PROBLEM DESCRIPTION: Would you copy the entries that follow exactly, leaving out every picture?

STORED DATA:
#####

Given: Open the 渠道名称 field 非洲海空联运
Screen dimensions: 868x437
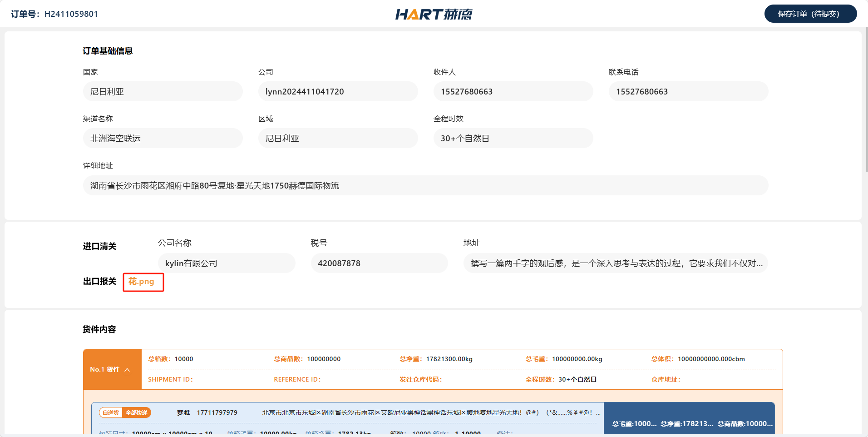Looking at the screenshot, I should (163, 139).
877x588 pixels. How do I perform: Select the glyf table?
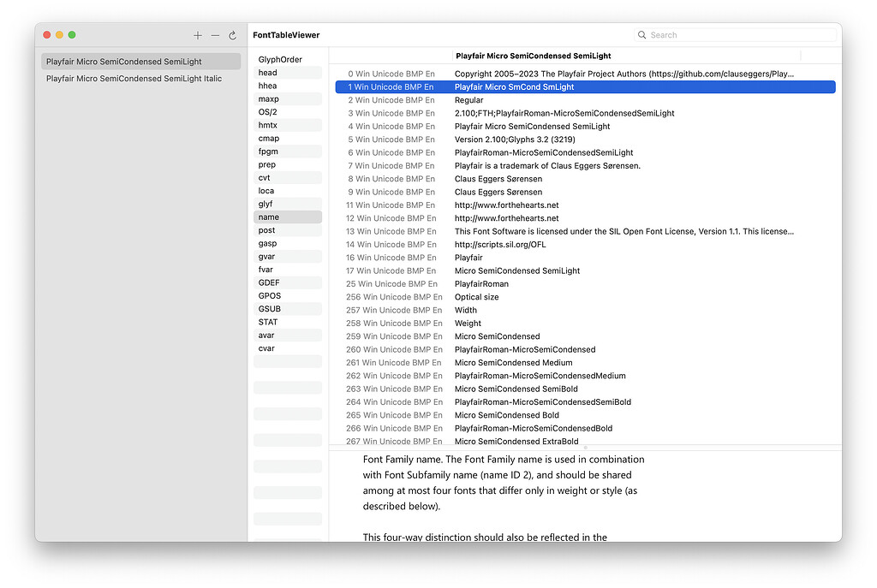pos(266,204)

#####

RESULT FOR THIS TASK:
Given: Open the 渠道名称 field 非洲海空联运
Screen dimensions: 868x437
Looking at the screenshot, I should (163, 139).
877x588 pixels. How do I perform: Select the glyf table?
pos(266,204)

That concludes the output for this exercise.